Alibre Workshop sells for approximately $400 USD and runs only on Windows.
NOTE: Alibre Workshop is included with our Nomad 3 Desktop CNC Mill
Carbide Create Pro is an optional purchase for Carbide Create that adds basic 3D design and machining plus a dedicated engraving toolpath.
Carbide Create Pro runs on Mac or Windows and starts at $120 USD/year. Perpetual licenses are available for those who do not like subscriptions.
A CNC router requires a computer and software to actually make it move and follow the g code files generated by your CAM software. Some CNC routers, particularly professional or industrial machines, have a built-in computer that runs the CNC control software.
Less expensive machines use an external computer to control them. In the “Free” category, you really only have two options:
LinuxCNC is an open and free CNC control program that runs, as the name implies, on the Linux operating system. It’s a full-featured program that’s capable of running huge machines or little DIY machines made from scrap. Because it requires Linux, it’s going to require a dedicated machine that you can install Linux on. LinuxCNC can talk to your CNC milling machine via two interfaces, a parallel port or a USB interface.

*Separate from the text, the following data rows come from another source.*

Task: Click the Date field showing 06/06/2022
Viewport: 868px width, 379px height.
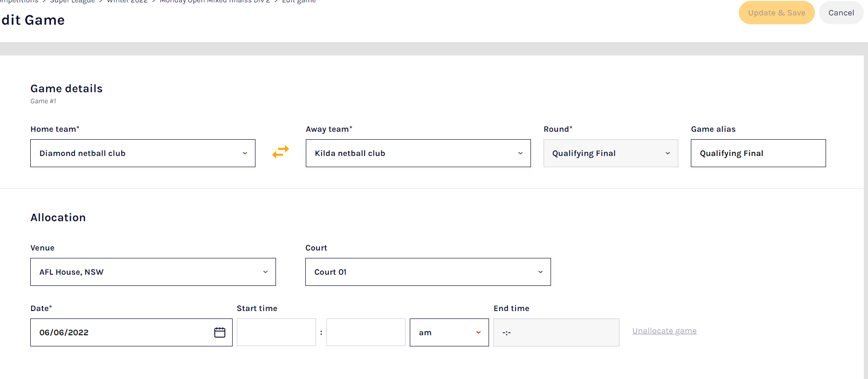Action: [x=121, y=332]
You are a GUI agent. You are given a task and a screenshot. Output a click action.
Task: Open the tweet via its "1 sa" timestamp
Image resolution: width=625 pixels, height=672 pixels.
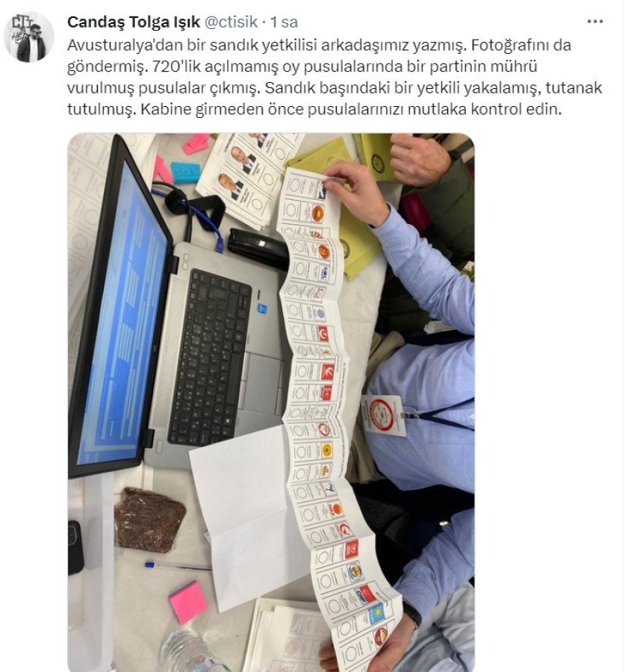(284, 22)
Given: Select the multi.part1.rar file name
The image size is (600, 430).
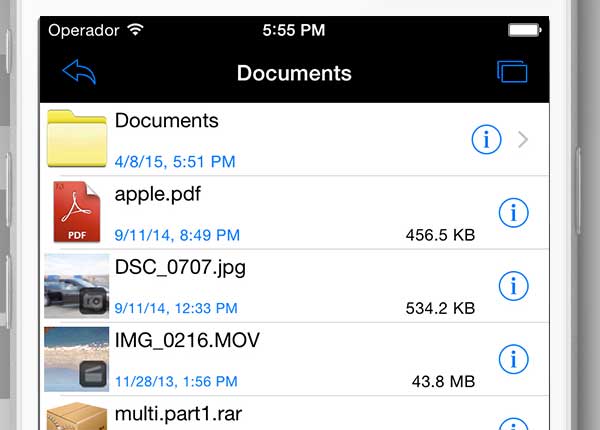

The parallel port is old technology by now and isn’t included on many PCs, so it’s not really a valid option anymore.
There are a number of USB peripherals made for Linux CNC that allow your milling machine to connect to the USB port of your computer. If you’re going to go down the LinuxCNC route, then a USB adapter should be your first choice.
GRBL is a program that runs in a small microcontroller in your machine to handle all of the real-time motion control so that the burden on your computer is greatly reduced. It runs on even a very basic Arduino.
GRBL is increasingly being used on commercial CNC routers and CNC milling machines because it’s proven itself to be so reliable and because it simplifies machine design so much.
GRBL still requires a computer, PC, Mac or Linux, to run a program called a “GCode Sender”. The memory in GRBL only has enough room to hold a handful of gcode statements, so a computer is used to stream the gcode down to GRBL as it executes the movements of your CNC machine.
NOTE: Image above is the bCNC interface for GRBL.
For ease of use, GRBL is tough to beat. It doesn’t require a dedicated computer, and it performs well. That said, if you need a fuller set of features, like cutter compensation, then Linux CNC is much more standards-compliant.
For most people, particularly beginners, GRBL is the way to go.
There’s never been a better time to get started in CNC machining, the free CNC software options are very good, and there are a lot of good inexpensive options as well. What’s the best option? As a user, that can only be answered by you. Everyone’s mind works a little differently, and it’s worth spending the time to pick the option that best matches the way your mind works.